Doing Business in an Emergent India – 4

Trends Shaping India’s Business Environment

Hope Quick look at Economics, Globalization & Cultural Context, Leadership in an Indian Context  gave you a flavour of what it means to do business in an emergent India. In the last part of the series Doing business in an emergent India we wrap up with a look at some of the emerging trends.

India is well on its way to becoming the most populous nation in the world by 2050. It can be a debilitating factor or a huge opportunity based on how our economic and technological growth shapes up. An aggressive North and a progressive South are shaping the country’s economy and wealth.

There has been a steady growth in focus on Automation and Technology as global businesses slowly withdraw the outsourcing trend which was dominant in the past decade. These are in all likelihood going to be the strongest growth areas in India.

 

On an Entrepreneurial front, Bangalore has emerged as one of the largest entrepreneurial hub outside of silicon valley. Touted as the World’s 2nd fastest growing startup ecosystem, it not only boasts of the youngest entrepreneurs with an average age of 28.5 compared to silicon valley’s 36.5 but is also one of the only 2 Asian cities that feature in the Top 20

Source: Huffington post: 2015

From a Business perspective, the strongest work ethics can be seen in family businesses which is also the fastest growing sector in India. 15 of the top 20 business groups in 2016 are family owned.

They generated a revenue worth Rs 18lakh crore in FY2016 accountingfor 84% of the combined assets of the top 20.

Women in business

Though there is room for lot more representation, women are making rapid strides and taking on positions of eminence in diverse fields. The National Stock Exchange, Apollo Healthcare, Kotak Mahindra Bank, Biocon, IBM, Accenture, HCL Corp, Britannia, The State Bank of India, ICICI BANK, Lupin, LIC of India, VIP, Hindustan Unilever are some of the companies that have either a woman CEO or an MD at the helm.
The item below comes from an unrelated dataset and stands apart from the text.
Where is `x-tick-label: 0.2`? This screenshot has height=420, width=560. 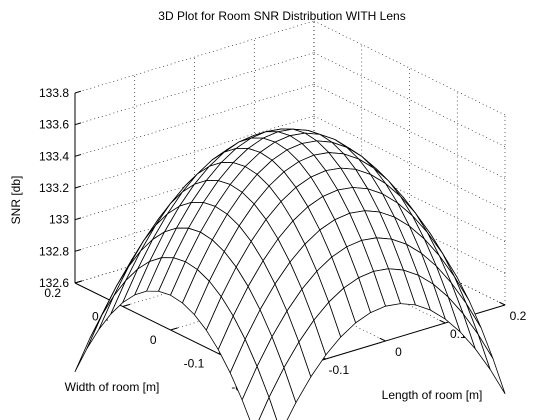
x-tick-label: 0.2 is located at coordinates (518, 316).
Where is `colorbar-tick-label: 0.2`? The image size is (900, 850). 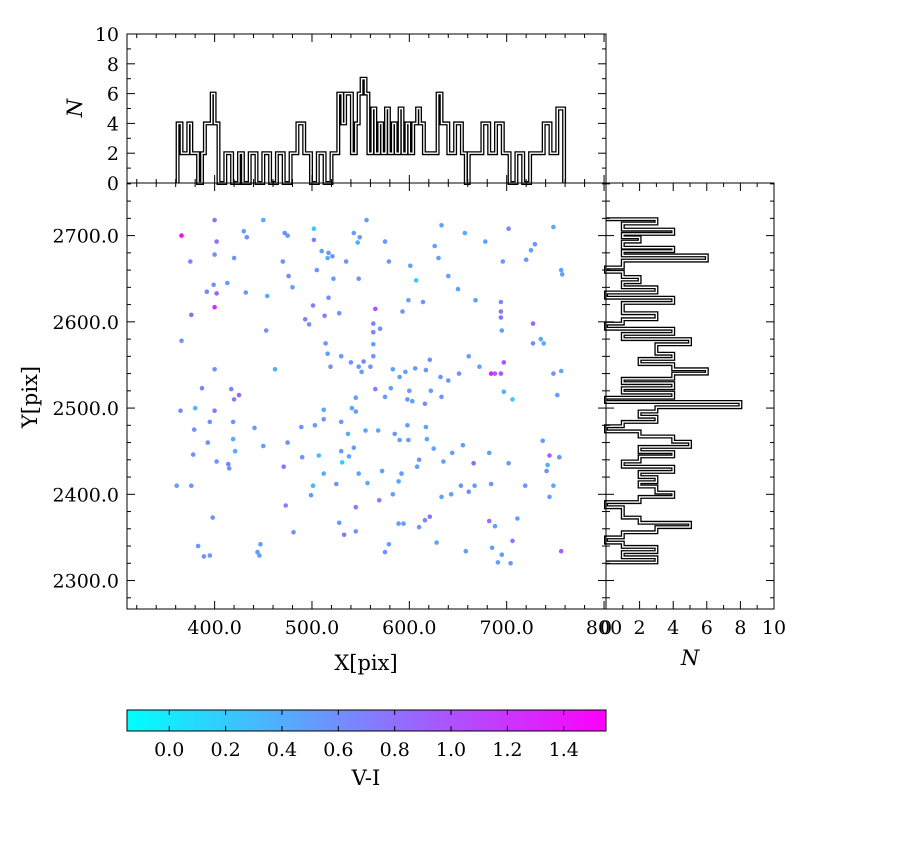 colorbar-tick-label: 0.2 is located at coordinates (226, 750).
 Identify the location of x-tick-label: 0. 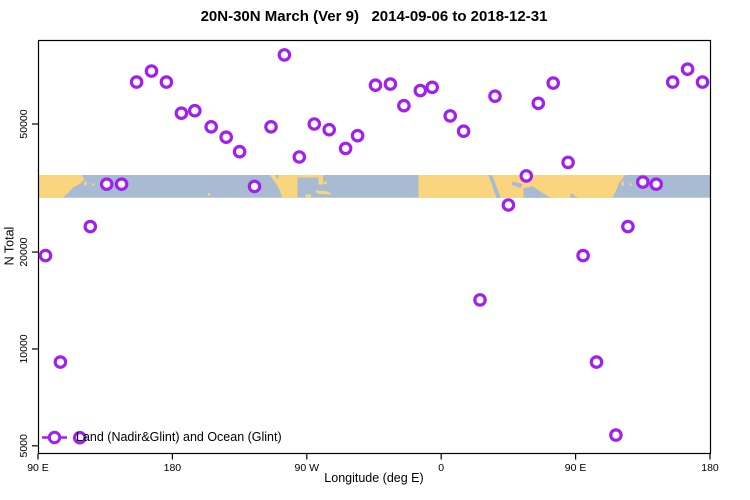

The glass ceiling does not seem to exist for these enterprising women.

Social
Indians respond with warmth, respect and courtesy and this reflects in global relationships as well. Family, religion, festivals, politics, cricket and Bollywood are at the core of its social life and they spill over into business as well. Most of the mega budget marketing is usually centered around these pillars. On a flip side, saying “No” outright affords deep challenge to an average Indian and this plays up to the detriment of a project timeline or a business. A “maybe” in India must be understood as a “No” most of the times.

A conversation on doing business in emergent India is incomplete without a reference to the rising force in the Indian working population, the Millennials. They would completely take charge of Indian business in the next 5-10 years and that definitely calls for a more nuanced understanding of them. At the last count India has a millennial.population of 700m, 65% of whom are below 35 and 50% below 25. The average age of an Indian by 2020 would be 29years. Highly entrepreneurial and confident, 65% of them favor jobs in Technology, Media or Telecommunications. With global aspirations, they are highly ambitious with little patience to get to the top.

In his book The Millennials: Exploring the World of the Largest Living Generation HR professional, Subramanian S. Kalpathi, puts up a case for the Millennials when he observes ,”It  is true that millennials can be obsessed with themselves. At the same time their social consciousness provides an opportunity to engage them in organisational pursuits. The key is to identify a higher purpose for the organisation with which the millennials can identify. For example, Teach for India’s vision of “Each One, Teach One” has had a huge buy in amongst the youths many of whom give lucrative careers abroad to be involved in this mission.’

In Imagining India, Nandan Nilekani forecast that Indians growing up in post-liberalization India would be free of the legacy of the past and forge new paths. That definitely seems to be holding good. With none of the colonial hangover, they are confident, sometimes to the point of arrogance and synced in to where growth is.

True, doing business in India is almost like doing business with over 30 countries. There are huge challenges but for those who dare, the opportunities are many times over. Appreciating India’s strength as a storehouse of talent and innovation and a sound understanding of its social, cultural & management practices would be crucial for developing a lasting and fulfilling business in India.